• [About this exercise] Copy out the entries below exactly as they stand, but only from the line containing "966x1194 pixels." through the line containing "The image size is (1005, 564).".

• [Input material]

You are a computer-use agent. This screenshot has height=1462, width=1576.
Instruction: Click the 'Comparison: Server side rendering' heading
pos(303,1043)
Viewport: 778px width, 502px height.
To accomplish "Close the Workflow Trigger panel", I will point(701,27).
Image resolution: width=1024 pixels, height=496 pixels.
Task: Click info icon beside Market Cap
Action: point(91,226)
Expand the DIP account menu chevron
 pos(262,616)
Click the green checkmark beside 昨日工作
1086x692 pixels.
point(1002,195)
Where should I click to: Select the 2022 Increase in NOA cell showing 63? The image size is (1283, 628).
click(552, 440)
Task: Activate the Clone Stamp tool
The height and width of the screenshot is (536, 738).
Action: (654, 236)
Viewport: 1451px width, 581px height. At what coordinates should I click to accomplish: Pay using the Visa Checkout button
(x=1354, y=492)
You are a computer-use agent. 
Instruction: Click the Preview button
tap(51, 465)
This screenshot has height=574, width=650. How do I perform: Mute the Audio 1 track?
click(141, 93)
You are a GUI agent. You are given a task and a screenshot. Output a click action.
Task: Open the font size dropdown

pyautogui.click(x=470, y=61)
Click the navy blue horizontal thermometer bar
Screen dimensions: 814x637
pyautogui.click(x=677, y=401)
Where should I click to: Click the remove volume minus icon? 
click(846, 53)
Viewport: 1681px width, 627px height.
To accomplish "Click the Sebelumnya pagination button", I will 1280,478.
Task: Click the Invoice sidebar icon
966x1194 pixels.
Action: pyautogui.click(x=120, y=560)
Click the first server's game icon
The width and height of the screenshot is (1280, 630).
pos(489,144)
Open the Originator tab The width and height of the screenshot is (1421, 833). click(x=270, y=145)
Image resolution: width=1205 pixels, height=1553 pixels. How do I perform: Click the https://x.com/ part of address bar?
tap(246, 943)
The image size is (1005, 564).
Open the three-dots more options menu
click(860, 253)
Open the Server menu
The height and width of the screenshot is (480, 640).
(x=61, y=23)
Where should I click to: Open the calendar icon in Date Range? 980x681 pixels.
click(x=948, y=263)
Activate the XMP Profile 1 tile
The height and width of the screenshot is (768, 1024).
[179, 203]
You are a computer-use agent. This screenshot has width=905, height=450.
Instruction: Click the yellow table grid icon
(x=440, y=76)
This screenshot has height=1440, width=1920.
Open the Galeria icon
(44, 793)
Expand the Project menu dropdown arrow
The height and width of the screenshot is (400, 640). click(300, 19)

• [Exercise solution]
966x1194 pixels.
Action: pyautogui.click(x=120, y=560)
Click the first server's game icon
The width and height of the screenshot is (1280, 630).
pos(489,144)
Open the Originator tab The width and height of the screenshot is (1421, 833). click(x=270, y=145)
Image resolution: width=1205 pixels, height=1553 pixels. How do I perform: Click the https://x.com/ part of address bar?
tap(246, 943)
The image size is (1005, 564).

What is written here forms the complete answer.